Within the records below is a range that opens at the line with "Refresh the Explorer file list" and closes at the line with "The image size is (1568, 771).". Return that range word for word, both ends included, and only that range.
Data for this exercise START
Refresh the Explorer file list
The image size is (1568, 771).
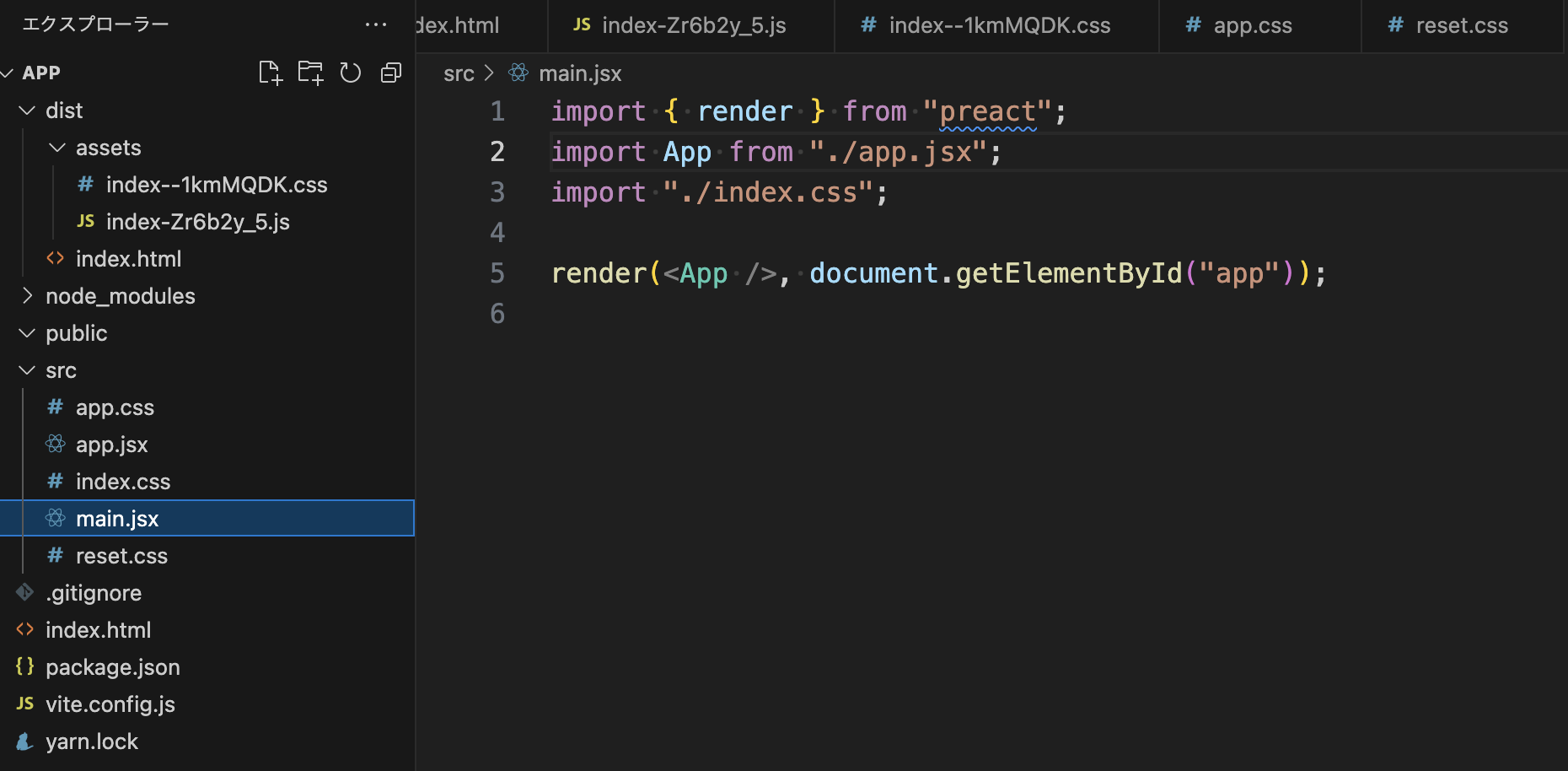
Data for this exercise END
Data for this exercise START
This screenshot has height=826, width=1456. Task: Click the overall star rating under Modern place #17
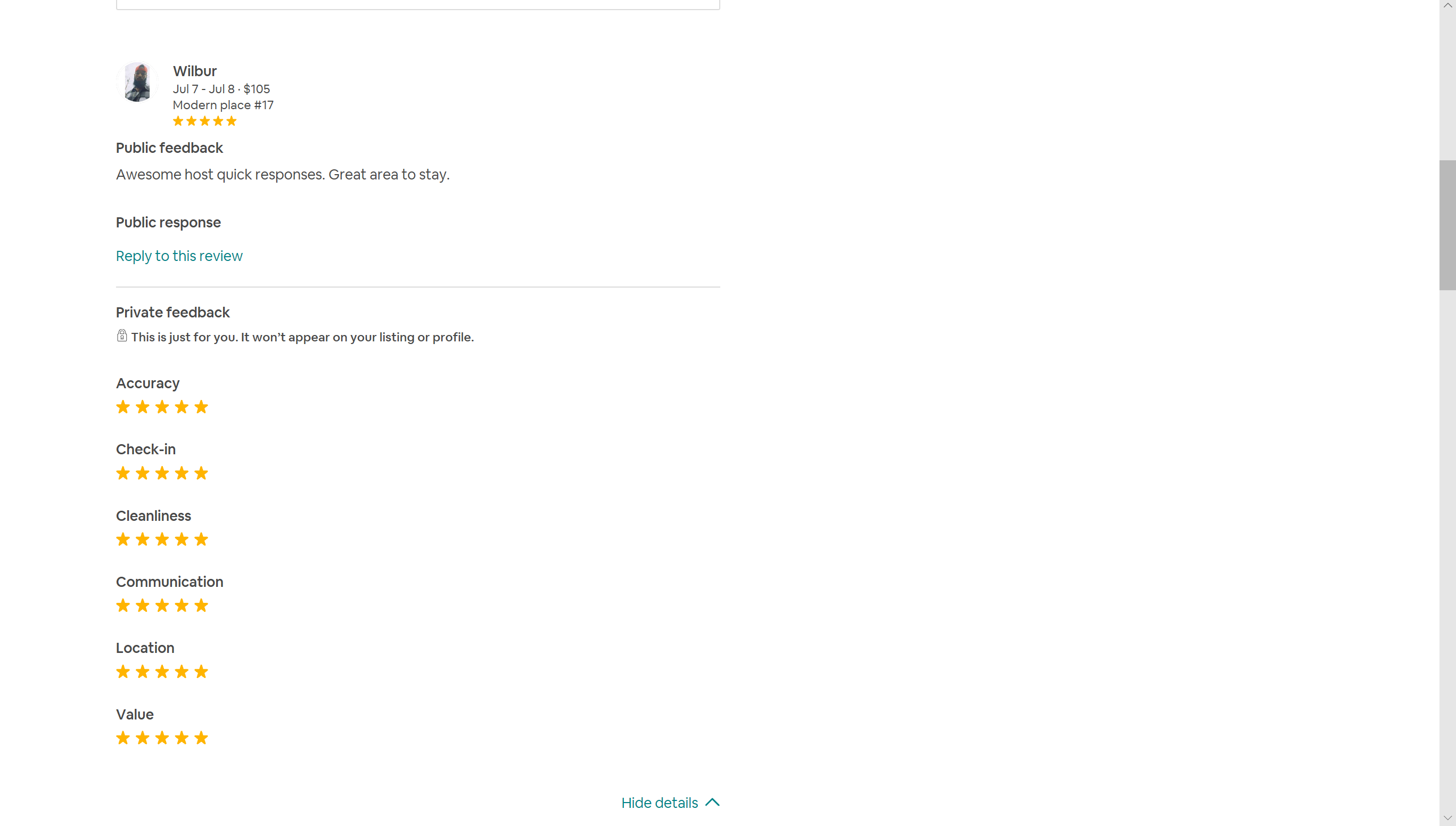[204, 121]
Data for this exercise END
Data for this exercise START
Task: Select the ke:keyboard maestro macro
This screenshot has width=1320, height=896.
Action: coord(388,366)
Data for this exercise END
**Result of the exercise**
Refresh the Explorer file list
The image size is (1568, 771).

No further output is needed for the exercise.